[Stored data entries]
Content starts
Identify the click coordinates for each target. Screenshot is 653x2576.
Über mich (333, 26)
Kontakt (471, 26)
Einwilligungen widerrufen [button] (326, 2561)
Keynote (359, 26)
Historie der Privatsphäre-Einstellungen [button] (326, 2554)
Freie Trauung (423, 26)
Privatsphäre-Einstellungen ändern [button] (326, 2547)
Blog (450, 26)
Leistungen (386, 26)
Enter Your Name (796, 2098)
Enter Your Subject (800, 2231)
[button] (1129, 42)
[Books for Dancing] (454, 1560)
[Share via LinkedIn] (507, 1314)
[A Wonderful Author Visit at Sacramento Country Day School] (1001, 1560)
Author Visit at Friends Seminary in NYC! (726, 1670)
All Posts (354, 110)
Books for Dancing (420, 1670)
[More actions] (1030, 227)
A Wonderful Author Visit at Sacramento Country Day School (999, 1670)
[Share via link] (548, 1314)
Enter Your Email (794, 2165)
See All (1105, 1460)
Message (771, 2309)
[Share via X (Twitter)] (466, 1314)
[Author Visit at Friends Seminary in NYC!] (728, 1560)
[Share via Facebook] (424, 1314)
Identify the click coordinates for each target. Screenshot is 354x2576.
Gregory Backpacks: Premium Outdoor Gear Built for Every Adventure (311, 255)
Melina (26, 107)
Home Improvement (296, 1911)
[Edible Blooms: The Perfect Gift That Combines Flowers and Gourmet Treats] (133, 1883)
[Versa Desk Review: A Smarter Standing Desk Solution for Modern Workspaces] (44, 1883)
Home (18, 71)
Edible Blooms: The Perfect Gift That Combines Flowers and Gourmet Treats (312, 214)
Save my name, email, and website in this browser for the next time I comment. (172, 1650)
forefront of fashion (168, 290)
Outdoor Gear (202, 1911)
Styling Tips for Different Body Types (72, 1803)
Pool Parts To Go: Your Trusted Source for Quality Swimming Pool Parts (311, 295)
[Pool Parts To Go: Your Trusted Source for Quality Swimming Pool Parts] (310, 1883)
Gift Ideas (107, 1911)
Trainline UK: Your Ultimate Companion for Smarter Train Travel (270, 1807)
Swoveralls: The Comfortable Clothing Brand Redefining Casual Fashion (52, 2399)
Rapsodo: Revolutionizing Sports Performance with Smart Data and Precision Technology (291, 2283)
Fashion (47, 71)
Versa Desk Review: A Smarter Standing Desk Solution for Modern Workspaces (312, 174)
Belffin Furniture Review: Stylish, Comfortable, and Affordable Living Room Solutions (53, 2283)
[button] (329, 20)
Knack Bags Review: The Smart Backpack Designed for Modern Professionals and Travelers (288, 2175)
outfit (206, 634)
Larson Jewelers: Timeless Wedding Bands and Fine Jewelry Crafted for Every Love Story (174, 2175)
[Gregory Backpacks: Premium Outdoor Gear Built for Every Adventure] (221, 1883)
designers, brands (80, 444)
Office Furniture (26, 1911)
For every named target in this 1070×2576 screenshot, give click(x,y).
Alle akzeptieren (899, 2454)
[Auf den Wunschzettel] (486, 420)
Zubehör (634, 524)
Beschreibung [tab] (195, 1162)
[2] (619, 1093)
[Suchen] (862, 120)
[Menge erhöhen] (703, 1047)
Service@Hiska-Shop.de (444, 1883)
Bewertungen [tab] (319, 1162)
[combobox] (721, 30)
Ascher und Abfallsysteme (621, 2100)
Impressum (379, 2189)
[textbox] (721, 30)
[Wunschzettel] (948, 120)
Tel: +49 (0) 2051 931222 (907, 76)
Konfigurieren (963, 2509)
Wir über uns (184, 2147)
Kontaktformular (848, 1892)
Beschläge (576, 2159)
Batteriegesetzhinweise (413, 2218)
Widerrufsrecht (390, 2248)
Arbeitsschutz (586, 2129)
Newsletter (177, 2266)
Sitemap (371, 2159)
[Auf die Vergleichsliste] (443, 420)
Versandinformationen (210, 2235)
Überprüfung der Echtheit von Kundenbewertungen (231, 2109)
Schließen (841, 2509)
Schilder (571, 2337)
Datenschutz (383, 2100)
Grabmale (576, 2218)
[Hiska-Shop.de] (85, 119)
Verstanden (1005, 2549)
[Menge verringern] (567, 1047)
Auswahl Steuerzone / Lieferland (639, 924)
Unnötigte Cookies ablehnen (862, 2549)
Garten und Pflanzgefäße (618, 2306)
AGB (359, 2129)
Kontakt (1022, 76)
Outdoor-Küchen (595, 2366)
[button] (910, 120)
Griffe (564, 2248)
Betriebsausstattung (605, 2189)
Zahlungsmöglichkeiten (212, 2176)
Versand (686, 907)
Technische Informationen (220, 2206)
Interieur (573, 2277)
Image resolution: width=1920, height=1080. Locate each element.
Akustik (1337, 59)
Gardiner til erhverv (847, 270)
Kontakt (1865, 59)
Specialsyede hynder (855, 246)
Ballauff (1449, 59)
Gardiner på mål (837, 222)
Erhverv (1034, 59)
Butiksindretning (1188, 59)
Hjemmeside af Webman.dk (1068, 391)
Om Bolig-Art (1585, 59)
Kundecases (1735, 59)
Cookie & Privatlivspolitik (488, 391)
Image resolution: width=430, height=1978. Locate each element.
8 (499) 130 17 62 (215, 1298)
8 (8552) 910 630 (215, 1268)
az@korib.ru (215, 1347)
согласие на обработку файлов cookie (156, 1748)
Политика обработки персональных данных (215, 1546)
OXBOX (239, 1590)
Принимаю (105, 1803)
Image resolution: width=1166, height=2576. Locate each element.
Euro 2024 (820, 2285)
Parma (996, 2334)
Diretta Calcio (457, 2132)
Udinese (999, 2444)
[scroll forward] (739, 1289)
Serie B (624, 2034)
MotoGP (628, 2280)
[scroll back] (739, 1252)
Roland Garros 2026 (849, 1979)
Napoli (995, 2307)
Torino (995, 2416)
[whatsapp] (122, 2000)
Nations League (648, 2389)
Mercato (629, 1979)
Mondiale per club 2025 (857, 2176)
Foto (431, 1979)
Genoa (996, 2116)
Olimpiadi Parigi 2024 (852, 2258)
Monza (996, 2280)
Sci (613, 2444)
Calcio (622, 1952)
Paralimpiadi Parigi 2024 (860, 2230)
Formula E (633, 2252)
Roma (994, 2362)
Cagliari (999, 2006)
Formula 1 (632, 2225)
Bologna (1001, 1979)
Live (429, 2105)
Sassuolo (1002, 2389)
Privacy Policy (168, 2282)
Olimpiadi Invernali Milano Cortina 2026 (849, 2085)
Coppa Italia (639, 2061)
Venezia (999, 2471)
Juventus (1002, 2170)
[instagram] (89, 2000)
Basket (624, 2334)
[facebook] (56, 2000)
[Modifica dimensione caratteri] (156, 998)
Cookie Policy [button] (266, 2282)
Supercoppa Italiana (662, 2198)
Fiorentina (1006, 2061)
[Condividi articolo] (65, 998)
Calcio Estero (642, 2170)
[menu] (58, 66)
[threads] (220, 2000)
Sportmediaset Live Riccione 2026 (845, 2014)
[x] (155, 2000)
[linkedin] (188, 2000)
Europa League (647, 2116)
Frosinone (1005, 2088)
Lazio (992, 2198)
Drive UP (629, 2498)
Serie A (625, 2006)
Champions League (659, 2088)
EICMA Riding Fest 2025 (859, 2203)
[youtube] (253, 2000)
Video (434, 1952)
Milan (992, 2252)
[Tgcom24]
Content ends
Your assignment: Please work out how many lines above contain the string "Olimpiadi", and reply with that number alone.

Response: 2